▸ Supplied passage:

The prisoner’s dilemma is probably the most widely used game in *game theory*. Its use has transcended Economics, being used in fields such as business management, psychology or biology, to name a few. Nicknamed in 1950 by Albert W. Tucker, who developed it from earlier works, it describes a situation where two prisoners, suspected of burglary, are taken into custody. However, policemen do not have enough evidence to convict them of that crime, only to convict them on the charge of possession of stolen goods.

If none of them confesses (they cooperate with each other), they will both be charged the lesser sentence, a year of prison each. The police will question them on separate interrogation rooms, which means that the two prisoners cannot communicate (hence *imperfect information*). The police will try to convince each prisoner to confess the crime by offering them a “get out of jail free card”, while the other prisoner will be sentenced to a ten years term. If both prisoners confess (and therefore they defect), each prisoner will be sentenced to eight years. Both prisoners are offered the same deal and know the consequences of each action (*complete information*) and are completely aware that the other prisoner has been offered the exact same deal (therefore, it’s *common knowledge*).

**Description:**

Since prisoners cannot communicate and will (supposedly) make their decision at the same time, this is considered to be a *simultaneous game*, and can be analysed using the strategic form, as in the adjacent game matrix. As described before, if both prisoners confess the crime they will be charged an eight years sentence each. If neither confesses, they will be charged one year each. If only one confesses, that prisoner will go free, while the other will be charged a ten years sentence. These can be seen as the respective payoffs for each set of strategies.

Eliminating all dominated strategies, in order to get the *dominant strategy*, can solve this game. This is, each prisoner will analyse their best strategy given the other prisoner’s possible strategies. Prisoner 1 (P1) has to build a belief about what choice P2 is going to make, in order to choose the best strategy. If P2 confesses (P2_{C}), he will get either -8 or 0, and if he lies (P2_{L}) he will get either -10 or -1. It can be easily seen that P2 will choose to confess, since he will be better off. Therefore, P1 must choose the best strategy given that P2 will choose to confess: P1 can either confess (P1_{C}, which pays -8) or lie (P1_{L}, which pays -10). The rational thing to do for P1 is to confess. Proceeding inversely, we analyse the beliefs of P2 about P1’s strategies, which gets us to the same point: the rational thing to do for P2 is to confess. Therefore, “to confess” is the dominant strategy. P1_{C}, P2_{C} is the *Nash equilibrium* in this game (underlined in red), since it is the set of strategies that *maximise* each prisoner’s *utility* given the other prisoner’s strategy.

Nash equilibriums can be used to predict the outcome of *finite games*, whenever such equilibrium exists. On the downside, we find the issue that arises when dealing with a Nash equilibrium that is neither social nor ethical, and where efficiency may be subjective, which is the case in the prisoner’s dilemma, where the Nash equilibrium does not meet the criteria for being *Pareto optimal* (underlined in green).

▸ Tasks:
a) Reproduce everything in the prisoner's dilemma text from "The prisoner’s dilemma is" down to "of stolen goods.", word for word.
b) Carry the prisoner's dilemma explanation forward, starting right after its final sentence.

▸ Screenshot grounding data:

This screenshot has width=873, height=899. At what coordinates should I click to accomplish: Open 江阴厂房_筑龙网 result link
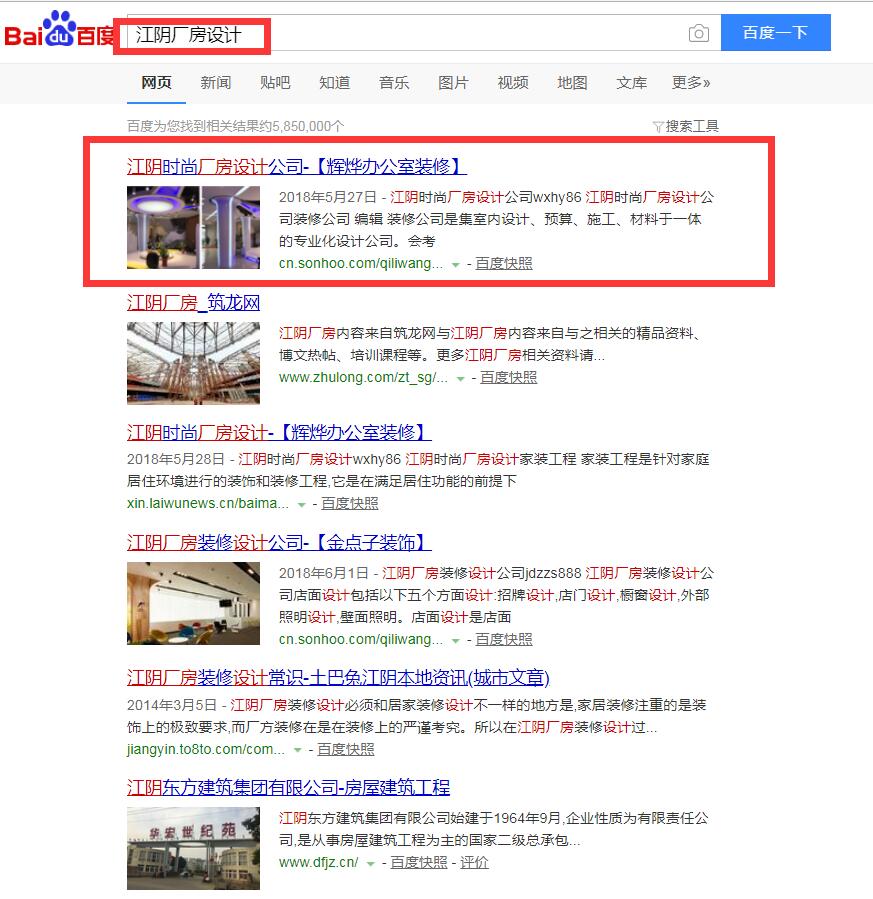click(193, 303)
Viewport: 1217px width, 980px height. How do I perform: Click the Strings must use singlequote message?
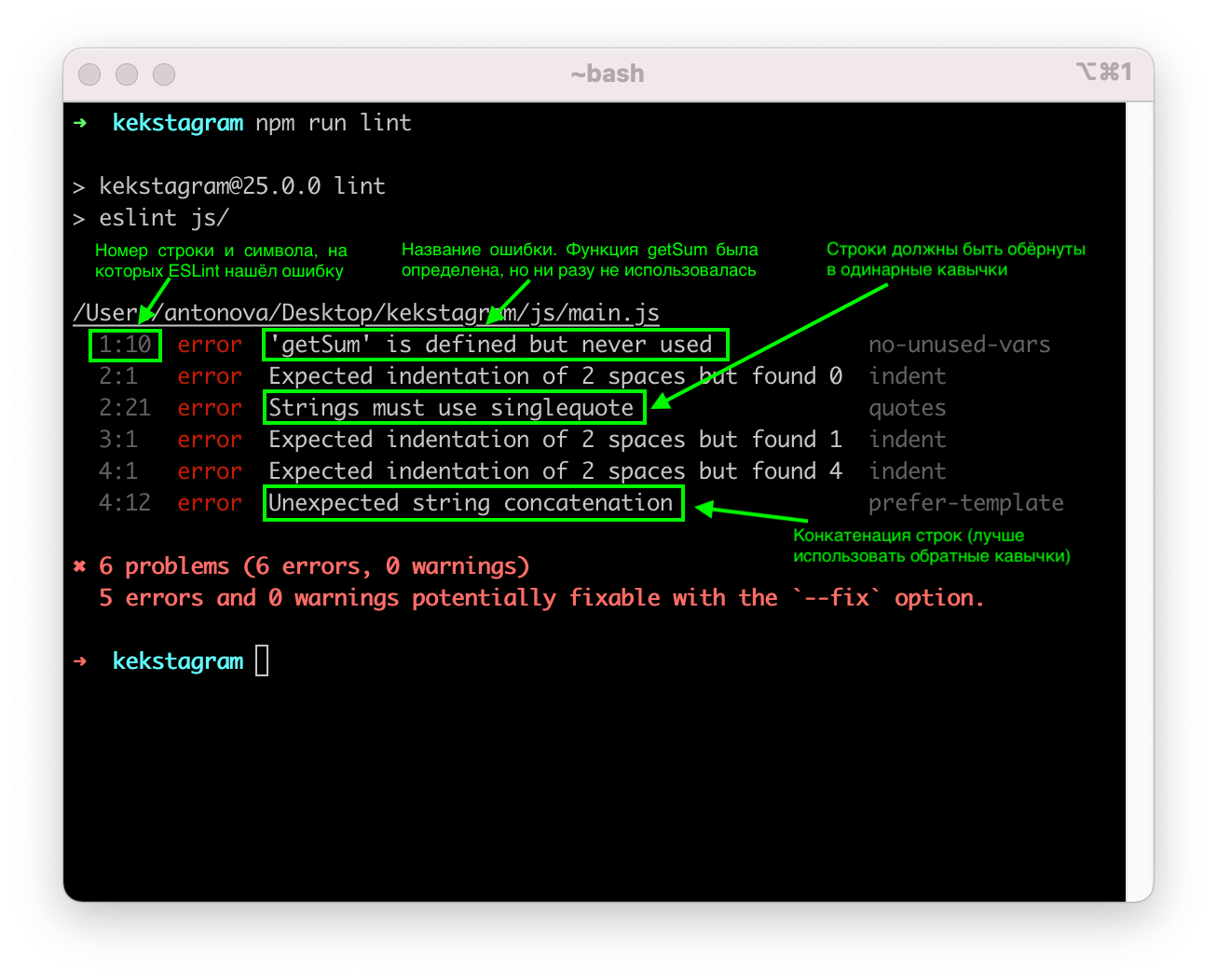[454, 408]
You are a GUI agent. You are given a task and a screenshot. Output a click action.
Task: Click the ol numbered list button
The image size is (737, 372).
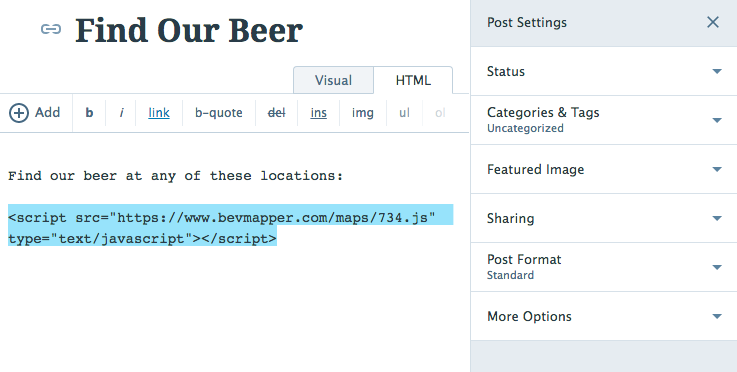coord(440,113)
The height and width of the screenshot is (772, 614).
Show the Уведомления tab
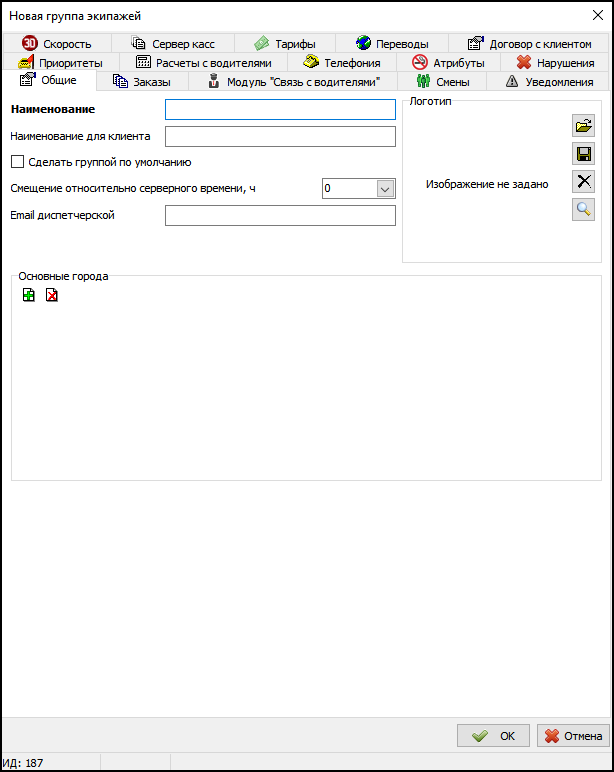[553, 82]
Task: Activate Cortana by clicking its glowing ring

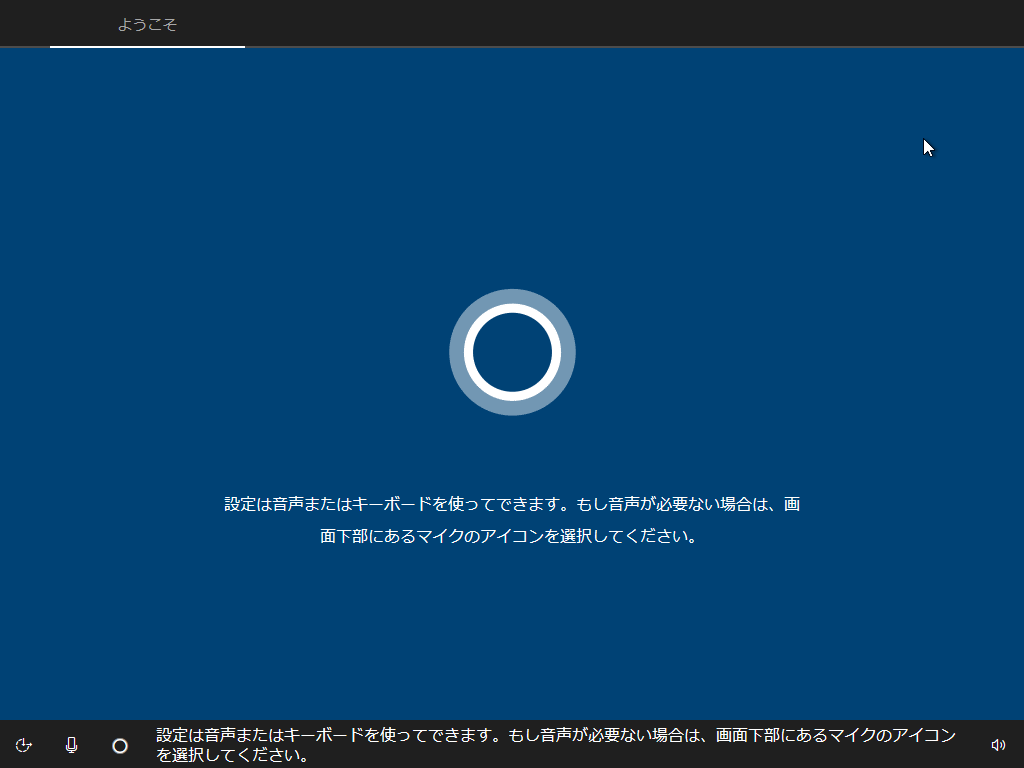Action: 512,352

▸ Task-by-task answers:
a)
The prisoner’s dilemma is probably the most widely used game in *game theory*. Its use has transcended Economics, being used in fields such as business management, psychology or biology, to name a few. Nicknamed in 1950 by Albert W. Tucker, who developed it from earlier works, it describes a situation where two prisoners, suspected of burglary, are taken into custody. However, policemen do not have enough evidence to convict them of that crime, only to convict them on the charge of possession of stolen goods.

b)
**Generalisation of the game:**

The prisoner’s dilemma is not always presented as we have seen in this case. Payoffs for each set of strategies will vary, depending on each person. However, there are a few rules that can be used to build a “proper” prisoner’s dilemma game.

In the adjacent game matrix, we’ve renamed each player’s payoffs, in order to determine the conditions needed to design a prisoner’s dilemma game. In a traditional prisoner’s dilemma, we have: A > B > C > D (in absolute terms). In our previous example, this condition is met (A=10, B=8, C=1 and D=0). In every case, A>B and C>D imply that confess-confess is a Nash equilibrium.

It must be noted that the asymmetry of the game is not the important part of the prisoner’s dilemma. The interesting thing about this game is the fact that its Nash equilibrium is not socially optimum.

**Repeated prisoner’s dilemma games:**

In order to see what equilibrium will be reached in a *repeated game* of the prisoner’s dilemma kind, we must analyse two cases: the game is repeated a finite number of times, and the game is repeated an infinite number of times.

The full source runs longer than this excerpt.